IT CAME as no great shock when, on Tuesday evening, John Richardson won the pounds 22,500 Whit-bread Prize for the first volume of his A Life of Picasso. Richardson's acceptance speech, however, may have taken his jubilant publishers by surprise. He chose the moment (with impeccable timing) to suggest that what was first planned as a three-volume work may eventually run to four or even five volumes. Picasso, the most productive and long-lived of twentieth-century artists, was never going to be easy to contain. Such a prolific life demands a prolific chronicler.
In conversation the morning after the award dinner, Richardson was evidently pleased but just as evi-dently daunted by the scale of the work that still lies in front of him. His first volume ends with the young Picasso about to embark on the most ambitious and significant work of early modernism, and arguably his first major work: the Demoiselles d'Avignon. ''There is so much to do, so much to learn, still,'' says Richardson, almost as if he is talking to himself.

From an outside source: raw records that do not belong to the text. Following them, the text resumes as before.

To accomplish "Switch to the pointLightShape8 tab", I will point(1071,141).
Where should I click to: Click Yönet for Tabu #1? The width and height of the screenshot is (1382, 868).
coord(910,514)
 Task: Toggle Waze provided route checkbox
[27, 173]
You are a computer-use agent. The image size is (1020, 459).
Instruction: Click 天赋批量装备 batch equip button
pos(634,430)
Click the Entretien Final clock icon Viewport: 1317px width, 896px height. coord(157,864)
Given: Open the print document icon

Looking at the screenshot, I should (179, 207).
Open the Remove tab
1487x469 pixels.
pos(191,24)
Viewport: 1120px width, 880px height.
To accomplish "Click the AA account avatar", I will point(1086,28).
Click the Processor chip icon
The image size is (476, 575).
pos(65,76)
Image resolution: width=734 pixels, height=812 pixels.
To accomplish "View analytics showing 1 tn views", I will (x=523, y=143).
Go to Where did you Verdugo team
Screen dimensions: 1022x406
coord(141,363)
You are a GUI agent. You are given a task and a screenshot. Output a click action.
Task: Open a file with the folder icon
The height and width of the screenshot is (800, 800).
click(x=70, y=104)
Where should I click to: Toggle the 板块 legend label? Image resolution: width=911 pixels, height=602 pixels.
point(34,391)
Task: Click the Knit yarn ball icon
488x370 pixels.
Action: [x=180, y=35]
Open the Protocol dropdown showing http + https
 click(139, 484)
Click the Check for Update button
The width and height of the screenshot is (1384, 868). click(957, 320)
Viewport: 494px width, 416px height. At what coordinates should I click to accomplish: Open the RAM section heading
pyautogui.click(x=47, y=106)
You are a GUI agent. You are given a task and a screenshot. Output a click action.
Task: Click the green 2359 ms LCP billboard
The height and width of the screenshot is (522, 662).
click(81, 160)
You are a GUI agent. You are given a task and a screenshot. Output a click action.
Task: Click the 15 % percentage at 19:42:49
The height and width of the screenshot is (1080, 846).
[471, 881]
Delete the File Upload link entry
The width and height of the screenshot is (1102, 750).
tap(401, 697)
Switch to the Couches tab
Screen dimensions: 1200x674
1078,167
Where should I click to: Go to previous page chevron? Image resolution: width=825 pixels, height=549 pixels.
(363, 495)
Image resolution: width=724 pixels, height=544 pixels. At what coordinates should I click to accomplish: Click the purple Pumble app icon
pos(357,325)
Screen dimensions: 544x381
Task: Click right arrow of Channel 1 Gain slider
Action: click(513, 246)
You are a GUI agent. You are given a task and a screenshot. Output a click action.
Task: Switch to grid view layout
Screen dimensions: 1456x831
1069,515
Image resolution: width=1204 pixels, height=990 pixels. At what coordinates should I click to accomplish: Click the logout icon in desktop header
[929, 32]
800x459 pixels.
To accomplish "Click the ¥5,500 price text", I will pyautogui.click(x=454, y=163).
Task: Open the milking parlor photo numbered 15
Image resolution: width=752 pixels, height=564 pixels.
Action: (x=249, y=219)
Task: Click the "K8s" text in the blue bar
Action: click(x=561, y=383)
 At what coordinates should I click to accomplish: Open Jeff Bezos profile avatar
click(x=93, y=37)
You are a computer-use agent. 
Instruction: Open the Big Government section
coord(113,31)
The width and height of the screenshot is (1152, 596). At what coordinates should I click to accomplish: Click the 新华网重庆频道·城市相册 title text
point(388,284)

The sheer bulk of Picasso's oeuvre poses unusual problems to the biographer, as does his tangled leg-acy, which is partly the result of the artist's lifelong reluctance to plan for death. (''The worst question you could ask him,'' Richardson says, ''would have been 'Have you made a will?' You just didn't discuss death, full stop.'') Now, as he meditates his second volume, Richardson is still searching for vital evidence concerning Picasso's work of the second decade of the century: a pile of letters and drawings to Picasso from Max Jacob which he found in the artist's studio after his death and which he describes as ''the Rosetta Stone'' for a whole period of Picasso's art. ''Just when I was about to ask Jacqueline, Picasso's widow, to let...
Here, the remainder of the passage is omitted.